** Begin Extract provided **

Poppler is a PDF rendering library based on the xpdf-3.0 code base. It has bindings for Qt4 which we can use through Python/PyQt. Using these libraries under most popular Linux distributions is as simple as installing the Poppler package, but under Windows I’ve found that things are a little more tricky to get working.
At work, with the main business being document scanning, we deal with PDF files a lot. I’ve written a few custom applications that allow people to use the PDF files that we have supplied for them. Some of the applications simply launch the PDF in the user’s default viewer when it is chosen from a list. Others use an embedded version of Adobe’s Acrobat Reader which has to first be installed on the user’s machine.
Acrobat Reader doesn’t play very well with apps written in PyQt in my experience. I don’t really like the idea of having to use an entire program (and Acrobat Reader is a little hefty) embedded in my software just to view a file. Although I was able to load files into the embedded Acrobat Reader and adjust the display preferences I found that the application focus was left with Acrobat Reader after each change. For example, I connected a
QSlider to some code to adjust the zoom of the document and all worked fine when using the mouse. Selecting the
QSlider with the keyboard and attempting to use it didn’t. Once the zoom had moved one step the focus would be taken from the
QSlider and left with Acrobat Reader, meaning that further adjustments from the keyboard required the re-selecting of the
QSlider. I tried to find a way around this. I failed.

** End Extract provided **
** Begin Dataset section **

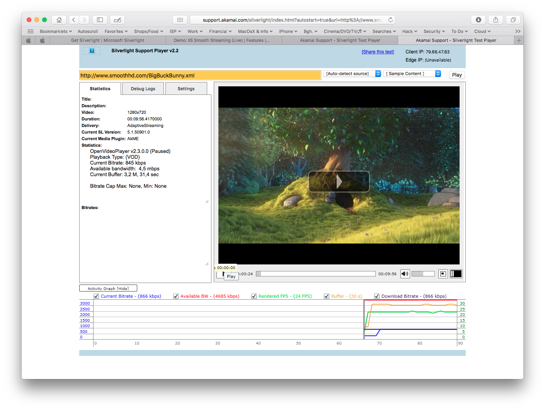Adjust the player volume slider

click(x=423, y=274)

** End Dataset section **

**Given instruction 1**.
Using the Poppler text above, decide whether each statement agrees with it. Answer yes or no, and quote the deciding words.
(a) Poppler is based on the xpdf-3.0 code base.
(b) Getting Poppler working is easier under Windows than under most popular Linux distributions.
(c) The writer found a way to keep keyboard focus on the QSlider.
**Given instruction 2**. According to the Poppler text above, what is the main business at the writer's work?

**Expected output 1**.
(a) Yes: "Poppler is a PDF rendering library based on the xpdf-3.0 code base."
(b) No: "under Windows I’ve found that things are a little more tricky to get working."
(c) No: "I tried to find a way around this. I failed."

**Expected output 2**. Document scanning.